Xxxxxxxxxx, X.X. 00000
Re: Voting Agreement re Xxxxxxx.xxx, Incorporated
Gentlemen:
Reference is made to that certain Voting Agreement, dated as of April
26, 2000 (the "Agreement"), by and among E2Enet, Inc., a Delaware corporation
("E2E"), Northwood Capital Partners LLC, a New York limited liability company
("Northwood Capital"), Northwood Ventures LLC, a New York limited liability
company ("Northwood Ventures" and, together with Northwood Capital,
"Northwood"), Xxxxxxxx X. Xxxxxxx ("Ledecky"), and each of the other
shareholders of Xxxxxxx.xxx, Incorporated ("Buyline") listed on the signature
pages to the Agreement. Capitalized terms used but not defined herein shall have
the meanings given to such terms in the Agreement.

* INFORMATION SHOWN *
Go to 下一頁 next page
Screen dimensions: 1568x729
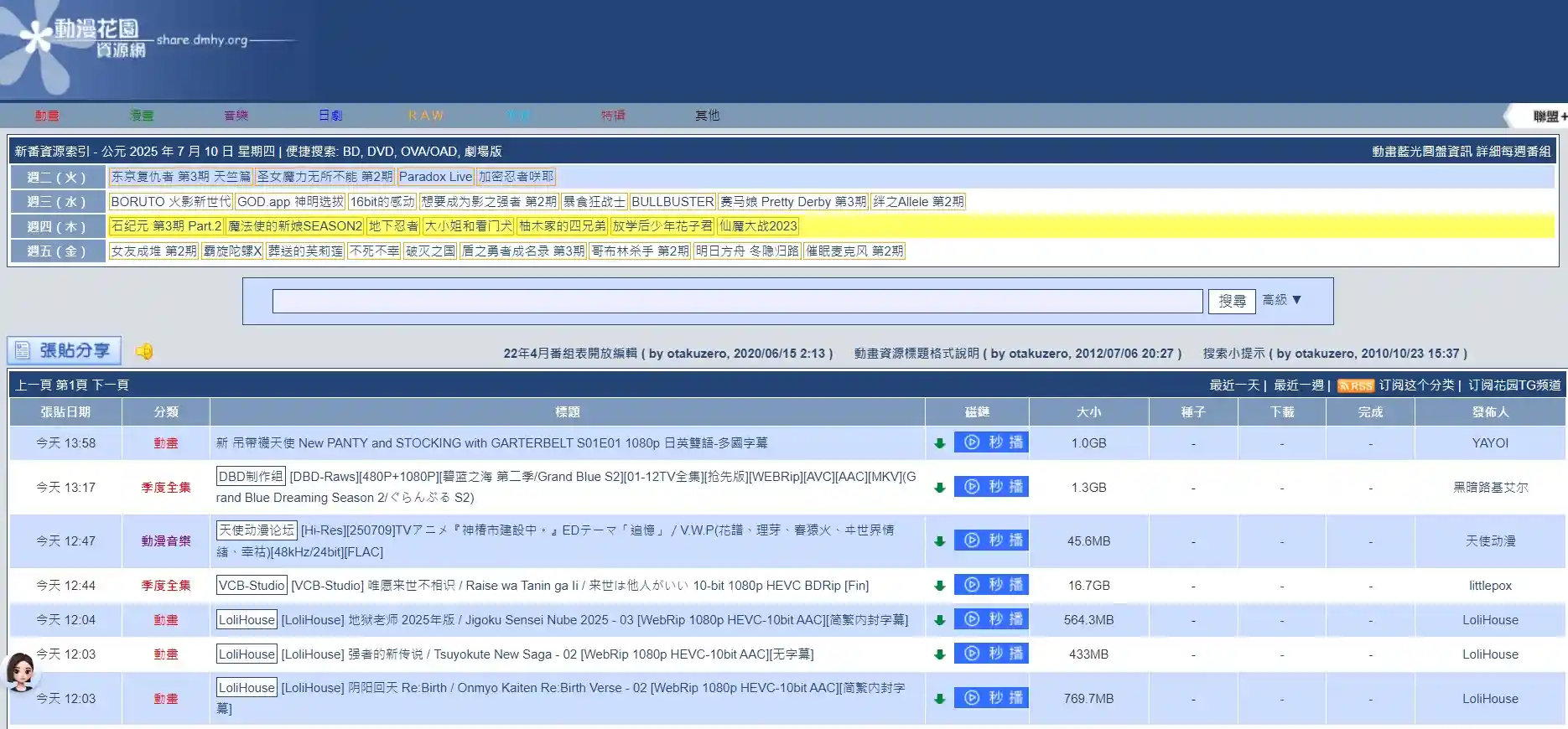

* PROBLEMS TO WORK ON *
1: Answer these questions from the voting agreement letter.
(a) As of what date is the Voting Agreement dated?
(b) Under the laws of which state is E2Enet, Inc. a corporation?
(c) Which two companies are together called "Northwood"?
2: Repeat the portion of the voting agreement letter between "Xxxxxxxxxx, X.X. 00000" and "in the Agreement.", inclusive.

* ANSWERS *
1:
(a) April 26, 2000
(b) Delaware
(c) Northwood Capital Partners LLC and Northwood Ventures LLC

2:
Xxxxxxxxxx, X.X. 00000
Re: Voting Agreement re Xxxxxxx.xxx, Incorporated
Gentlemen:
Reference is made to that certain Voting Agreement, dated as of April
26, 2000 (the "Agreement"), by and among E2Enet, Inc., a Delaware corporation
("E2E"), Northwood Capital Partners LLC, a New York limited liability company
("Northwood Capital"), Northwood Ventures LLC, a New York limited liability
company ("Northwood Ventures" and, together with Northwood Capital,
"Northwood"), Xxxxxxxx X. Xxxxxxx ("Ledecky"), and each of the other
shareholders of Xxxxxxx.xxx, Incorporated ("Buyline") listed on the signature
pages to the Agreement. Capitalized terms used but not defined herein shall have
the meanings given to such terms in the Agreement.